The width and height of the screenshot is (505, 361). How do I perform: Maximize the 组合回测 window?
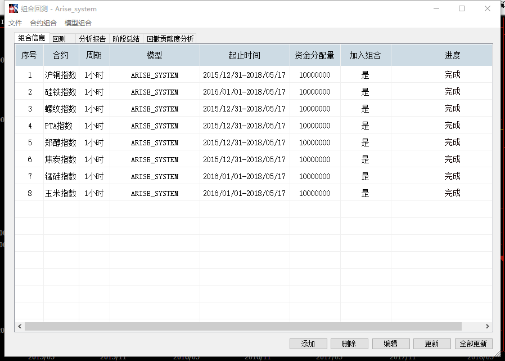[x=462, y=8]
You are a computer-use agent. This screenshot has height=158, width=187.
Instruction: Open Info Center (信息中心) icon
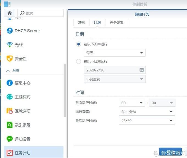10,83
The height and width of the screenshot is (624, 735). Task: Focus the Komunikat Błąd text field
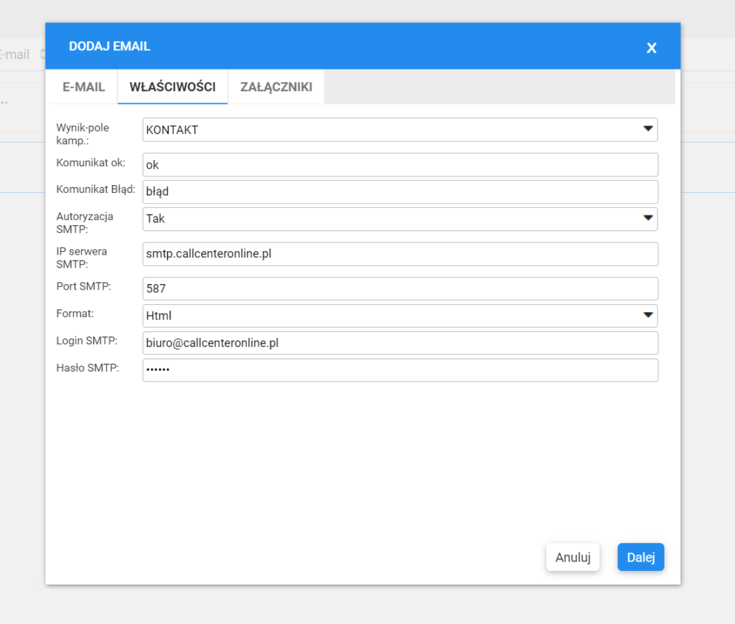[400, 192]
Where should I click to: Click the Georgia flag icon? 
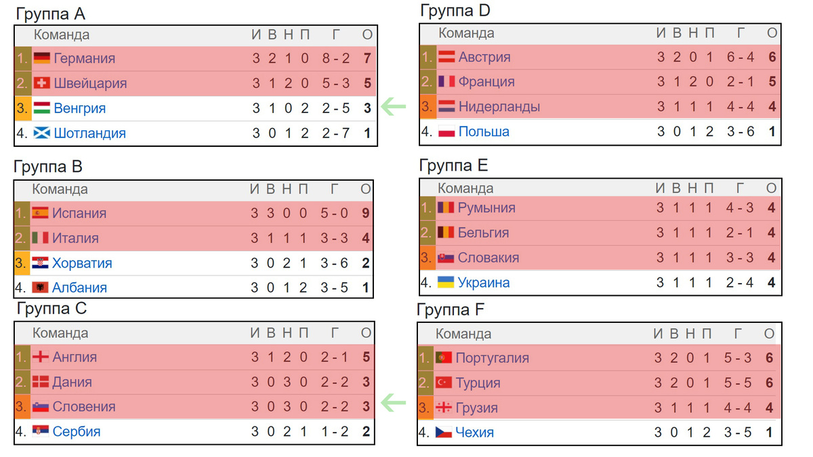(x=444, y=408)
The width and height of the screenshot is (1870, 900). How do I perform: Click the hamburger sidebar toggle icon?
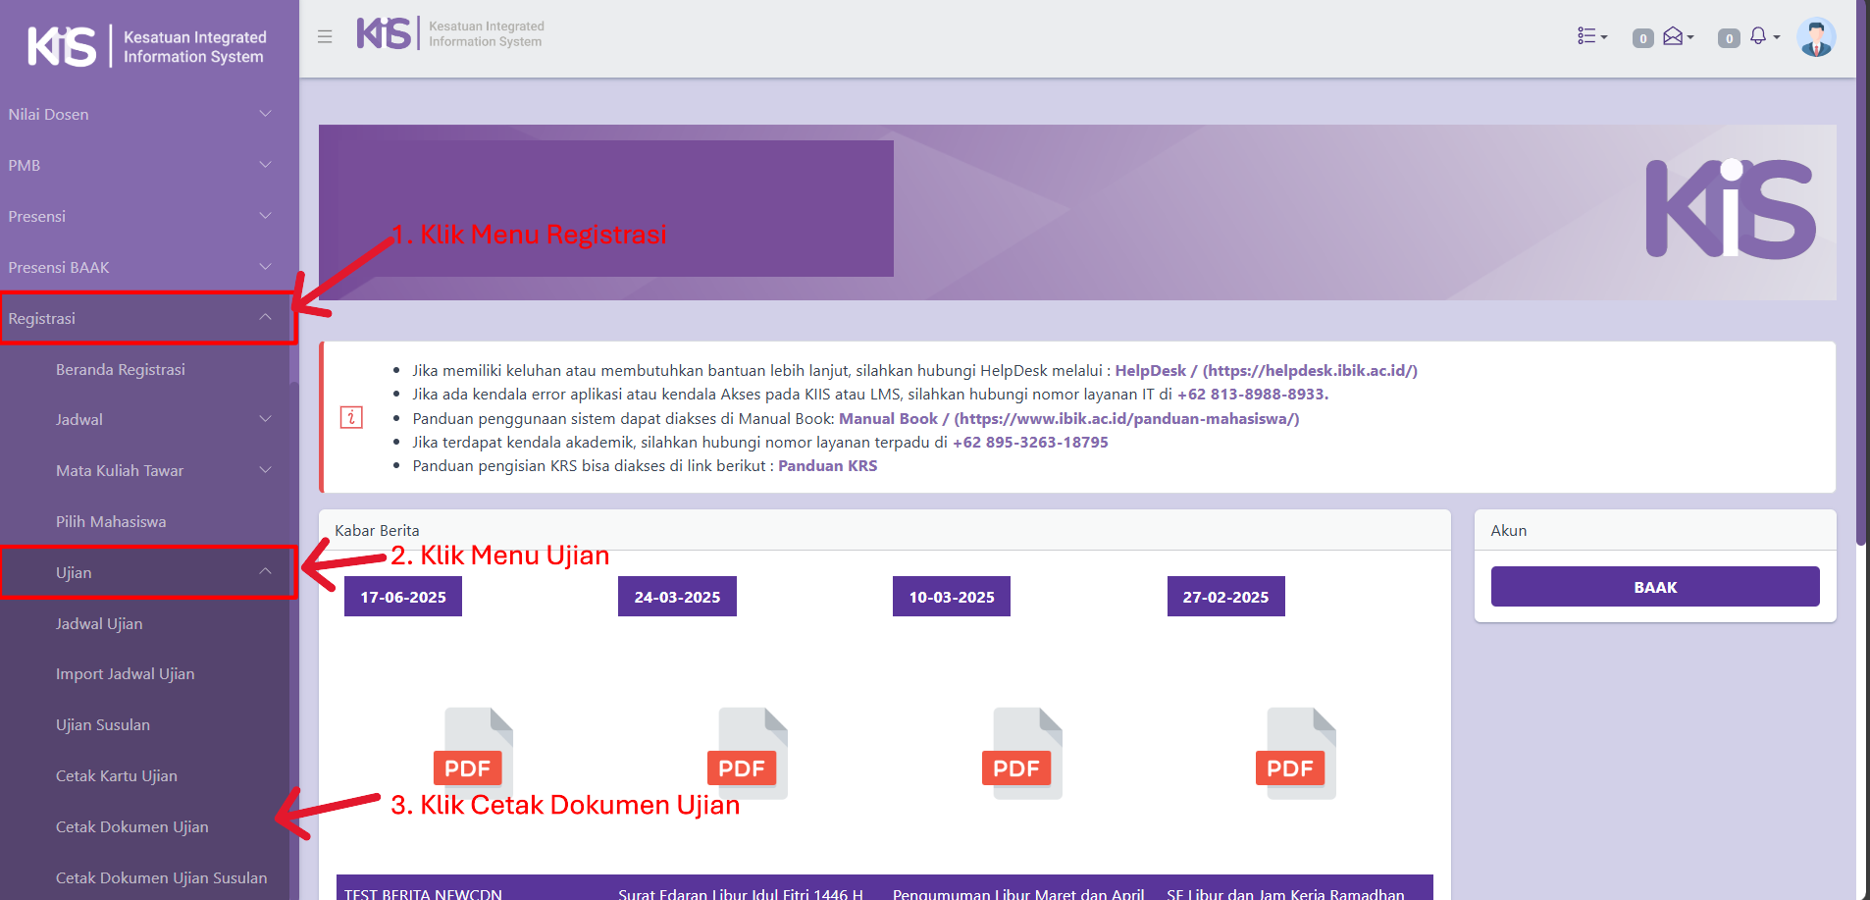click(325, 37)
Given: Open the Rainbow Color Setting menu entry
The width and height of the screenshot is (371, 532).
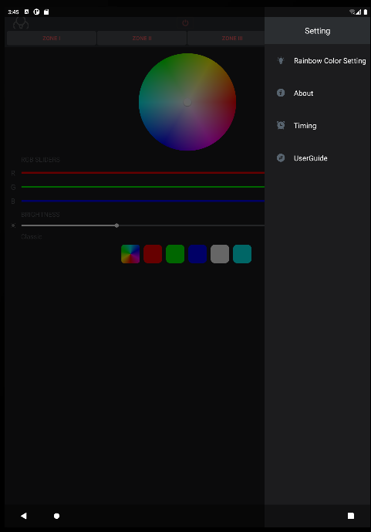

WORK REQUIRED :: Whenever you reach a picture, pass over it; print all the other material exactly.

RESPONSE AREA ::
The width and height of the screenshot is (505, 361). How do I perform: Maximize the 组合回测 window?
[x=462, y=8]
You are a computer-use agent. This screenshot has height=158, width=187.
Instruction: Open Info Center (信息中心) icon
10,83
The height and width of the screenshot is (624, 735). Task: Focus the Komunikat Błąd text field
[400, 192]
Where should I click to: Click the Georgia flag icon? 
(x=444, y=408)
The width and height of the screenshot is (1870, 900). How do I perform: Click the hamburger sidebar toggle icon?
click(325, 37)
Given: Open the Rainbow Color Setting menu entry
The width and height of the screenshot is (371, 532).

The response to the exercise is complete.